If this young man is found to be a possible grown-up Ben, then a kit with his DNA stored within it would help hugely in establishing this.

“O Meu ADN”, as the kit is known here, has been developed by APCD in collaboration with GNR police and Interpol consultant Derek Forest.

Designed also to carry fingerprints, the idea is that parents keep it safe at home in the event that their child ever does go missing.

The kit would then be handed over to police, who would thus have a ‘head start’ in any investigation.

APCD’s president Patrícia Cipriano has told Público that with the data, national authorities would have the possibility of “identifying missing people more rapidly, and comparing forensic evidence with samples taken on the ground”.

The kit includes a kind of cotton bud to take a sample of saliva, sterilised gloves, finger-print cards, a DNA memory card and a form for parents to list other identifying characteristics of their child.

APCD has also created a website (www.meuadn.pt), explaining these kits could also go a long way to funding the association, which does not benefit from any State subsidies.

Patrícia Cipriano also explained that the national DNA database is “insufficient” in the extreme and mired by bureaucracy.

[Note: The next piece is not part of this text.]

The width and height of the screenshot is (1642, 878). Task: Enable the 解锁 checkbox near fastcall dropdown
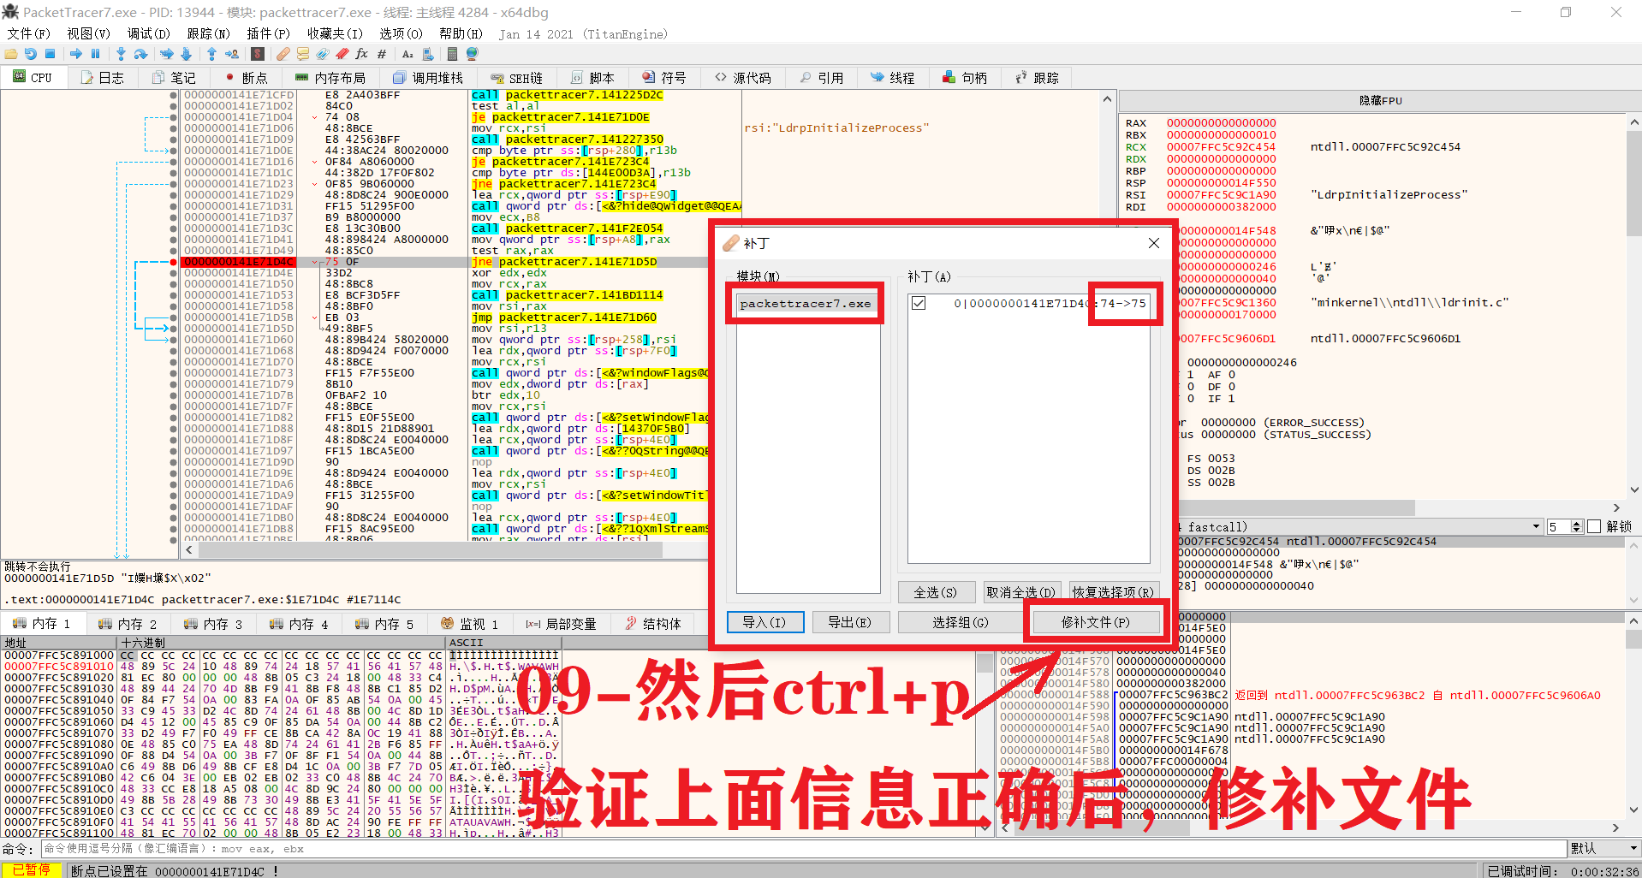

Almost every sample on it “belongs to individuals who have been condemned to jail terms of more than three years” and, according to the database’s last annual report ´released earlier this month, of the 6601 samples, “only four come from volunteers”.

This is massively short of the 30,000 samples that PJ police have said they hope to amass.

The kits will be going on sale from Sunday at Pingo Doce supermarkets, and will have a shelf life of 20 years, adds Público.